El director general de Conagua, Efraín Morales López, detalló los aspectos técnicos de la obra: un colector de 2.44 metros de diámetro, un túnel de cinco metros de diámetro y un cárcamo con ocho bombas capaces de desalojar 16 mil litros de agua por segundo. Estas especificaciones técnicas, aunque impresionantes en papel, deben demostrar su efectividad ante eventos climáticos extremos, algo que la historia reciente de la región pone en duda. La capacidad de respuesta ante lluvias intensas es un factor clave, pero la prevención y la gestión del territorio son igualmente importantes, aspectos que a menudo quedan relegados en la narrativa oficial.

Además, se realizaron trabajos de desazolve y ampliación de la capacidad de almacenamiento en las lagunas de regulación Churubusco-Xochiaca y El Salado. Estas acciones, si bien contribuyen a mejorar el manejo del agua, son medidas reactivas que no abordan las causas estructurales de las inundaciones, como la urbanización desmedida y la falta de sistemas de drenaje eficientes y a gran escala.

La presencia de autoridades federales, estatales y municipales, incluyendo a Beatriz García Villegas (Vocal Ejecutiva de la CAEM), Roberto Samuel Capuano Tripp (Conagua) y Adolfo Cerqueda Rebollo (Presidente Municipal de Nezahualcóyotl), subraya la supuesta coordinación intergubernamental. Sin embargo, esta coordinación a menudo se traduce en la repartición de culpas cuando las cosas salen mal y en la apropiación de méritos cuando se inaugura una obra, sin importar si esta resuelve de fondo los problemas.

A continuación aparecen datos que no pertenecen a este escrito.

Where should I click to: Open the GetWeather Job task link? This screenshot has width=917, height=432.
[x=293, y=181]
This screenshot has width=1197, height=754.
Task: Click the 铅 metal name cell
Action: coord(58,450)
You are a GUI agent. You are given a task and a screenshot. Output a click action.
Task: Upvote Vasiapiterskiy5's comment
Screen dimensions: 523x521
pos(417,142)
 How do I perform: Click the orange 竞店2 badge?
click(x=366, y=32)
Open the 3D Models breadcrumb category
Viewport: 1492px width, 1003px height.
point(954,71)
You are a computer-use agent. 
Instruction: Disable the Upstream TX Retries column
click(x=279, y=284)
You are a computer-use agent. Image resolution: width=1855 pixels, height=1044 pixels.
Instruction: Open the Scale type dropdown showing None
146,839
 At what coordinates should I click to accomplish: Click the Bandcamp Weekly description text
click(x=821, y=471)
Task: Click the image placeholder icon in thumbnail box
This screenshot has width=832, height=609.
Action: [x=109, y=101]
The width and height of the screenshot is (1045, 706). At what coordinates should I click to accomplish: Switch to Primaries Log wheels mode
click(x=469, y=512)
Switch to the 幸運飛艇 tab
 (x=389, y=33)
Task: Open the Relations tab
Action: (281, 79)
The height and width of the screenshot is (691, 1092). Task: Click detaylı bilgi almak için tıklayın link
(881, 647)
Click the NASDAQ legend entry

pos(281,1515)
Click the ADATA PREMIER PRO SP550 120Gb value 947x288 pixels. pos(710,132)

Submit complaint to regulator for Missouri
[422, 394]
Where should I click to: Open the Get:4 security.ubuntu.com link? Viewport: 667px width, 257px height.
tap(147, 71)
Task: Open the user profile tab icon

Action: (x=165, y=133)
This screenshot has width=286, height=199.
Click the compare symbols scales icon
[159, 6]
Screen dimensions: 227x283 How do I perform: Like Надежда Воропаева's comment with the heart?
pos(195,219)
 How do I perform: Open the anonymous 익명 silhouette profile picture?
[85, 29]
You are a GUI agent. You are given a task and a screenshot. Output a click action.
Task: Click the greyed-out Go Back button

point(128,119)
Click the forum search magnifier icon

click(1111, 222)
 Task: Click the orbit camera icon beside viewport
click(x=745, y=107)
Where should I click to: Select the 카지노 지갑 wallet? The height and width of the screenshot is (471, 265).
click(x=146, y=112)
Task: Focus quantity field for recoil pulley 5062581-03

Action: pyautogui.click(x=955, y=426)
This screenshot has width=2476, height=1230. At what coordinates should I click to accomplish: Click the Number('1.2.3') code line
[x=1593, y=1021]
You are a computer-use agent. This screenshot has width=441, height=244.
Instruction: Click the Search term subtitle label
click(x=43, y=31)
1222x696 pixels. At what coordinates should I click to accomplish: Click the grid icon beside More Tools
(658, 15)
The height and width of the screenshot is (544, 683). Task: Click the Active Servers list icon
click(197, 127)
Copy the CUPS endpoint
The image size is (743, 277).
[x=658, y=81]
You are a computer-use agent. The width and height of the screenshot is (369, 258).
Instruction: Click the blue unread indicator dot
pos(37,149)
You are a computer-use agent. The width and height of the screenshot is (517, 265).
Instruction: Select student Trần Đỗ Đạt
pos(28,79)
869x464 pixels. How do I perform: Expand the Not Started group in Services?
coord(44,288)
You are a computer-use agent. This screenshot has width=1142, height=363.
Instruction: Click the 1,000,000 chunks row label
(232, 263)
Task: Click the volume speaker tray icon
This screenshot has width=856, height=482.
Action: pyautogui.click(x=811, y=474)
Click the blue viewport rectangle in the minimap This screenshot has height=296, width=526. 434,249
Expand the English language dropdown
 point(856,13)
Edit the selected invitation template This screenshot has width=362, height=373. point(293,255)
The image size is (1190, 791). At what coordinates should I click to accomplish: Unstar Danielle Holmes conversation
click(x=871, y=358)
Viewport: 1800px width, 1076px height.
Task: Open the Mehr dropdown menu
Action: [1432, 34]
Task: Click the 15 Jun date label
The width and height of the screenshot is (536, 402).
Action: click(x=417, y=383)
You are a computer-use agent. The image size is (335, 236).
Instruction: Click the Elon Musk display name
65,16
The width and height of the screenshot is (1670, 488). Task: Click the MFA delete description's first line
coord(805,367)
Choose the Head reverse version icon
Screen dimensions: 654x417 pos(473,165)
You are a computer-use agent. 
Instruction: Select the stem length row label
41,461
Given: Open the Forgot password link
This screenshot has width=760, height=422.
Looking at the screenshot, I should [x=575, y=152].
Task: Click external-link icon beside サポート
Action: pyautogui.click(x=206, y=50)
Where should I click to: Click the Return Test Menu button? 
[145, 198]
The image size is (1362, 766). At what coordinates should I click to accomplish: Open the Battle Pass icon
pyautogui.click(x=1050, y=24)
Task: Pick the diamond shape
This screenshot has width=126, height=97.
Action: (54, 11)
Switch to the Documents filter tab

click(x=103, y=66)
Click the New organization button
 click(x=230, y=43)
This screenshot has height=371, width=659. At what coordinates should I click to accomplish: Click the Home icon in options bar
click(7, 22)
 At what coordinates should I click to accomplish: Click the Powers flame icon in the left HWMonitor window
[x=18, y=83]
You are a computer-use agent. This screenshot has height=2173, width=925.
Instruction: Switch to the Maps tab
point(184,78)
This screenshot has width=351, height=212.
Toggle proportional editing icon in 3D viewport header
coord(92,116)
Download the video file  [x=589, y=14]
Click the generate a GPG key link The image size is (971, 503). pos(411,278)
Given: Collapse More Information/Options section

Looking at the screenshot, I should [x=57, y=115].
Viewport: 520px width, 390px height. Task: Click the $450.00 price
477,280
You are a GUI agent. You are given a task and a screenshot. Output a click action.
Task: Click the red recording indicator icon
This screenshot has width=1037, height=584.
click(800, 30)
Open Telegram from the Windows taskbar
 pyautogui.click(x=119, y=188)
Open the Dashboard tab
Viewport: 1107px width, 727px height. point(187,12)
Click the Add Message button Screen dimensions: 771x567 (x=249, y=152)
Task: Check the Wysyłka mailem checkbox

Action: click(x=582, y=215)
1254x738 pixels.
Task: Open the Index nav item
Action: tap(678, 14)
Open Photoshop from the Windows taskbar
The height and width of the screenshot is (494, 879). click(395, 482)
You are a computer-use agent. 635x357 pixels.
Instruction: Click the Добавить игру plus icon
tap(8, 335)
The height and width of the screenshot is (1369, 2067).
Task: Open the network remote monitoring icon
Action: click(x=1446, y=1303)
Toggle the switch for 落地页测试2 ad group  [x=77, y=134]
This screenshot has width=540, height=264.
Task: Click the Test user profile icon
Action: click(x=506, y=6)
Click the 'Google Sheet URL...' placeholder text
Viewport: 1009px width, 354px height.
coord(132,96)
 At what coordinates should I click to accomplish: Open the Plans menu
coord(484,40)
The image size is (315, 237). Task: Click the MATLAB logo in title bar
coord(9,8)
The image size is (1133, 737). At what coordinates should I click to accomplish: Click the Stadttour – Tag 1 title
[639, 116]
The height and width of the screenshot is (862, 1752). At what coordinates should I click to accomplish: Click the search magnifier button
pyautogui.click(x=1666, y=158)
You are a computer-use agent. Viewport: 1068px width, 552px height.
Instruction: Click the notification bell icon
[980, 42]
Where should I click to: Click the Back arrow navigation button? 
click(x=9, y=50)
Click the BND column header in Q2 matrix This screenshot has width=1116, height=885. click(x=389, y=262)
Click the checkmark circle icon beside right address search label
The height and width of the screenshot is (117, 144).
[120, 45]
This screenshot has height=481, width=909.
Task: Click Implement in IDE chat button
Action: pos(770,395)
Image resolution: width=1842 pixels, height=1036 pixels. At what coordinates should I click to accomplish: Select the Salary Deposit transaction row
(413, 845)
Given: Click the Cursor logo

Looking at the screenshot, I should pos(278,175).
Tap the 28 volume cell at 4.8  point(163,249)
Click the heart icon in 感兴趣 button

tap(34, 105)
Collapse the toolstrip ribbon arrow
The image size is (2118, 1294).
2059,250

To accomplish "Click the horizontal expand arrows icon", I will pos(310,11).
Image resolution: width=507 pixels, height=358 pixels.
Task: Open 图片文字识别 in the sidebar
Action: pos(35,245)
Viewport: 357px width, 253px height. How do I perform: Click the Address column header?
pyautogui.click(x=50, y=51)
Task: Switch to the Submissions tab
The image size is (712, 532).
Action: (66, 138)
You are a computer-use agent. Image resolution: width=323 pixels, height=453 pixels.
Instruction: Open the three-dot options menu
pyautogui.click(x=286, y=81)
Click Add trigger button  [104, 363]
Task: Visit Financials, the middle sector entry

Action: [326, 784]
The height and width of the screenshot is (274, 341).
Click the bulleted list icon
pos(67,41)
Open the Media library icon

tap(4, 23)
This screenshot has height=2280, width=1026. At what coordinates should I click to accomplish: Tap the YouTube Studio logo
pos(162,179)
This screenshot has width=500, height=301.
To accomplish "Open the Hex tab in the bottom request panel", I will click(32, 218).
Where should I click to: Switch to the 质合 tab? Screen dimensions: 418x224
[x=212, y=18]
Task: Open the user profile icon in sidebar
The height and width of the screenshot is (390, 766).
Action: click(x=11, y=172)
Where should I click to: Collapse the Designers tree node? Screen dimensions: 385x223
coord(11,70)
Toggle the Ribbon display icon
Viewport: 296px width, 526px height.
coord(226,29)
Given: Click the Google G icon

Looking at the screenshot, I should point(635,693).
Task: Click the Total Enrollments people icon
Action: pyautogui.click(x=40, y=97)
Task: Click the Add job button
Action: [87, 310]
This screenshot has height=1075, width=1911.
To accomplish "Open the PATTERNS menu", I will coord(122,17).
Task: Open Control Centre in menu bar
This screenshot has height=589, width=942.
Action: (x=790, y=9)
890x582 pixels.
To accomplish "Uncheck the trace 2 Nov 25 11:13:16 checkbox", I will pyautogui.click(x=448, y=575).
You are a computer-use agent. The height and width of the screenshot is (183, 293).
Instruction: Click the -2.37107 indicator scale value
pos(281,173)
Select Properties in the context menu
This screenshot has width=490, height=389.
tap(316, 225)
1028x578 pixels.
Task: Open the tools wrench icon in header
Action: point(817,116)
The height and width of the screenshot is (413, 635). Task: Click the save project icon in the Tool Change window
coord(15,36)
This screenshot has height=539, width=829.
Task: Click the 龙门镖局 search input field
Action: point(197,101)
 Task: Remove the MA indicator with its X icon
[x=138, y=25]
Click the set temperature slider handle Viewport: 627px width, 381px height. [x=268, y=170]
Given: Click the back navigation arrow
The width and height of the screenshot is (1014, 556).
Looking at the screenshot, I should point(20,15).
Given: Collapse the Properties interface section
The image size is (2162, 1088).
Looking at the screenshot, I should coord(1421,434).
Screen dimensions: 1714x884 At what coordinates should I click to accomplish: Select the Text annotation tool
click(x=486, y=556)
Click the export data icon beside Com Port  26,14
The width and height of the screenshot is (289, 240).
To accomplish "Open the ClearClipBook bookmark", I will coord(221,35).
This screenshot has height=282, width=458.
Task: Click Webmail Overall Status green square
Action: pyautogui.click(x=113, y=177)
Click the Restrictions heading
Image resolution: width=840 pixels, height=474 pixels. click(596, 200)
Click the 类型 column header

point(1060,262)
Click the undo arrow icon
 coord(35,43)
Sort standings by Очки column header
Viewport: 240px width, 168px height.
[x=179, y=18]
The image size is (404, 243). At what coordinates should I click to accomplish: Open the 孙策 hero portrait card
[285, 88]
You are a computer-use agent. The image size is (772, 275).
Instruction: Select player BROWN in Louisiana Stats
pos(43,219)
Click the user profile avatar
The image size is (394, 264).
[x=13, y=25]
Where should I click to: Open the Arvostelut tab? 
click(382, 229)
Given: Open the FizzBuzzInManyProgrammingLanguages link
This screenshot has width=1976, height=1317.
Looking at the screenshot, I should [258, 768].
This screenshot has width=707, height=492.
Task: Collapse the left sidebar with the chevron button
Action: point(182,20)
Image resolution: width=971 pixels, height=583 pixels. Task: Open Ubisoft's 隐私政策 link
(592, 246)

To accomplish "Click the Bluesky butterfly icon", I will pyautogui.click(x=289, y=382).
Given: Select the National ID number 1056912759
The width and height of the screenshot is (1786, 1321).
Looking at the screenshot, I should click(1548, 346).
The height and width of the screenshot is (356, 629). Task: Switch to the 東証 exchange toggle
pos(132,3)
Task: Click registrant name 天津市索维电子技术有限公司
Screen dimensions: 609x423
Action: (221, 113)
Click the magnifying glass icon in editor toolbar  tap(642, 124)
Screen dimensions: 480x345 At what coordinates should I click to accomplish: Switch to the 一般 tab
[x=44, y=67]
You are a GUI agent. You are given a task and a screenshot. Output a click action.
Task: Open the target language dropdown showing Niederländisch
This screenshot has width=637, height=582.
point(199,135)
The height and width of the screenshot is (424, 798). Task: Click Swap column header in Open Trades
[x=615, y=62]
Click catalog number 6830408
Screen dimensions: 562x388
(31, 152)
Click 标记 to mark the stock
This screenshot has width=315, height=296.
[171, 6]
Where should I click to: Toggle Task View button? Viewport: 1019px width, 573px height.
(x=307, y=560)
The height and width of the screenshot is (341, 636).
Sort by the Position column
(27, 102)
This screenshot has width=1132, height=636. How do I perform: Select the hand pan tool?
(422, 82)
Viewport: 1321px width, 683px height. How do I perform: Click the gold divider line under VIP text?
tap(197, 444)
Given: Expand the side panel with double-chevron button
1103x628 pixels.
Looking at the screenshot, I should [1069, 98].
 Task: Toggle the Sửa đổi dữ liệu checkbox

En contexto, el oriente del Estado de México y la Ciudad de México han sido históricamente focos rojos en materia de inundaciones. La saturación de los sistemas de drenaje, la topografía de la zona y la expansión urbana descontrolada han creado un caldo de cultivo para desastres recurrentes. Cada temporada de lluvias trae consigo la misma historia: anuncios de obras, inauguraciones y, lamentablemente, damnificados.

El discurso oficial, centrado en la inauguración de esta obra, parece ignorar la magnitud del problema y la urgencia de implementar políticas públicas integrales que vayan más allá de la infraestructura física. La gestión del agua, la planificación urbana y la protección civil requieren un enfoque multidimensional que no se limite a la construcción de túneles o cárcamos.

La administración de Claudia Sheinbaum, al igual que la de su antecesor, parece apostar por soluciones visibles y de corto plazo, que permitan generar titulares positivos y proyectar una imagen de gobierno eficaz. Sin embargo, la verdadera prueba de fuego para cualquier administración reside en su capacidad para anticipar y mitigar los riesgos, y no solo para reaccionar ante ellos una vez que el desastre ha ocurrido.

La entrada en operación del Túnel Churubusco-Xochiaca es, sin duda, un avance técnico. Pero la narrativa que lo rodea, cargada de agradecimientos y promesas, debe ser contrastada con la persistente vulnerabilidad de miles de ciudadanos que esperan soluciones reales y duraderas, y no solo el encendido simbólico de una obra que llega, para muchos, demasiado tarde.